Cruise-ins at Home Depot through last Friday in September
by Tina Johansson
Vintage cars. Everybody seems to love them.
Just take a look at the people who visit car shows each year: Young and old, all income levels and backgrounds.
Whether they’re souped-up, gleaming with chrome and fancy paint jobs, or as close to original as possible, vintage and antique autos are all the rage.
“Cars are the one thing that brings people together,” said Lou Moore, a retired Waukegan police officer and former postman. He added no matter what, “This is the one thing all men and women have in common: We all like cars.”
In fact all summer long and into the fall, car shows and cruise ins are so popular, you’d be hard-pressed not to come across one. “You can literally find a cruise night seven days a week,” said Moore of Waukegan.
A former Marine, Moore is president of North Shore Rods, Inc. an organization he founded nearly 20-years ago, which has been sponsoring car shows and cruise ins all around Lake County.
The three who run the shows are Moore, Reggie Riley, vice president of the club; and Dan Rixie, treasurer and secretary. Their wives, Laura, Jill and Patty, are also involved.
The official registered name of the events is Scoop the Loop. “We own the trademark and copyright (for Scoop the Loop),” said Moore.

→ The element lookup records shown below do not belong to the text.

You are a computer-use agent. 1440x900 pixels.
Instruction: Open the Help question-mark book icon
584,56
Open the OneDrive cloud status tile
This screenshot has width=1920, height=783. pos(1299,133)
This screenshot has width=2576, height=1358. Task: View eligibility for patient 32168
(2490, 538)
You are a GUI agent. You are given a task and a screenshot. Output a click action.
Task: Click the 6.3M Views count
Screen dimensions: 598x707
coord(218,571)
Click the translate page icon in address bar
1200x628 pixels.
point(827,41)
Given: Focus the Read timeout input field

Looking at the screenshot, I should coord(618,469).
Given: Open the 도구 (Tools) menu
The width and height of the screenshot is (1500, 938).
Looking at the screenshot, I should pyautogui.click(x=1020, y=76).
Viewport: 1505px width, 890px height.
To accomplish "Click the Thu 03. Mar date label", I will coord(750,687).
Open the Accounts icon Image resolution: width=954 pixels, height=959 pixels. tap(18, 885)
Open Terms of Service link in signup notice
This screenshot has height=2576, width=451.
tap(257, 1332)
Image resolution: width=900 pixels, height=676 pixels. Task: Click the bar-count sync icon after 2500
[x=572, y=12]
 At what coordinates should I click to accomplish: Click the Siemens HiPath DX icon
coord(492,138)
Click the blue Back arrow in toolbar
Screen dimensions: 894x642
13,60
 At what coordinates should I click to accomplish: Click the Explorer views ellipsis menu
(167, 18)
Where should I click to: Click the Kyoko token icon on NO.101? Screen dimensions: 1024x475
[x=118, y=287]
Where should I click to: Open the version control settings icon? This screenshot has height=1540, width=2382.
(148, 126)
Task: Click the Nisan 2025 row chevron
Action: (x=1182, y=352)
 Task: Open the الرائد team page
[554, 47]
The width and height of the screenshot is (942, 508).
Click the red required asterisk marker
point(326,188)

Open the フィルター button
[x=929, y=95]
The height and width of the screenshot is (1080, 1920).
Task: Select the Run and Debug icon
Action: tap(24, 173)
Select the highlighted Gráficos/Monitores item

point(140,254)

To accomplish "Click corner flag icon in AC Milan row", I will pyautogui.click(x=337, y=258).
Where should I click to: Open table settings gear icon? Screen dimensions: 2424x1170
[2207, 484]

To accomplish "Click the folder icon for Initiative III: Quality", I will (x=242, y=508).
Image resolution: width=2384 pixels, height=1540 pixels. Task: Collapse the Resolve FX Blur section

“Our events have grown,” said the club president. “We get people from everywhere that want us to do cruise nights all the time.”
The shows certainly seem to bring a sense of happiness for visitors who ooh and ahh over autos and trucks, many reminiscing back to days of their youth. The ‘50s and ‘60s music ringing out at the events gets people all the more enthused.
Those were the days
Dan and his business partners said they grew up cruising downtown Waukegan back in the day, on many weekend summer evenings.
“I’d take my dad’s car out. A lot of people did that, and I don’t think their dad’s knew about it,” he quipped. Flirting with girls was a big part of it, he added.
“That’s how I met my wife,” Riley said of Jill. “Man, gas was about 25-cents a gallon back then.”
“A pack of cigarettes were probably 23-cents back in the 60s,” added Rixie.
The shows must go on
Besides their special shows at area festivals—recently it was Gurnee Days and Beach Park Fest—North Shore Rods, Inc. sponsors a weekly event in the parking lot of Home Depot in Gurnee through the end of September. They meet Fridays from 5 p.m. to 9 p.m. Moore hands out discount coupons to visitors for nearby Uno Pizza.
“This show is really busy. We usually have 200 cars in the (Home Depot) lot,” said Moore.
Riley added, “You can bring your kids and grandkids to our shows.” Moore added that alcohol is not permitted.
People like Tim Johnson of McHenry are die-hard fans of cruise nights. He admits he’s probably visited hundreds throughout the years, including one he stopped by recently while on vacation in Glendale, AZ.
Johnson, who graduated from Grayslake High School, has had his beloved baby blue 1966 Chevrolet Chevy II for more than two decades. He even had a lift installed in his home garage so he could better tinker with it.
“I am always changing something on the car, so to me it is never really finished,” he said.
In fact for most collectors, their cars are a never-ending project, happily dealt with as time allows.
“We’re never done with them,” said Riley who owns a rare red ’33 Chevy three-window coupe. “They are always a work in progress.”
Rixie who has a ’57 Chevy, recently restored a ’67 metallic midnight-blue Chevy Camaro for his wife Patty, the third of its kind he’s re-built in the last several years.
Moore bought his street rod from Riley. The shiny black 1946 Ford Coupe was updated with a Mustang II front end suspension, and has a Chevy 305 under the hood.
The club president said he won’t soon forget his first car—a ’66 Chevy Impala he bought while stationed in the military in Hawaii.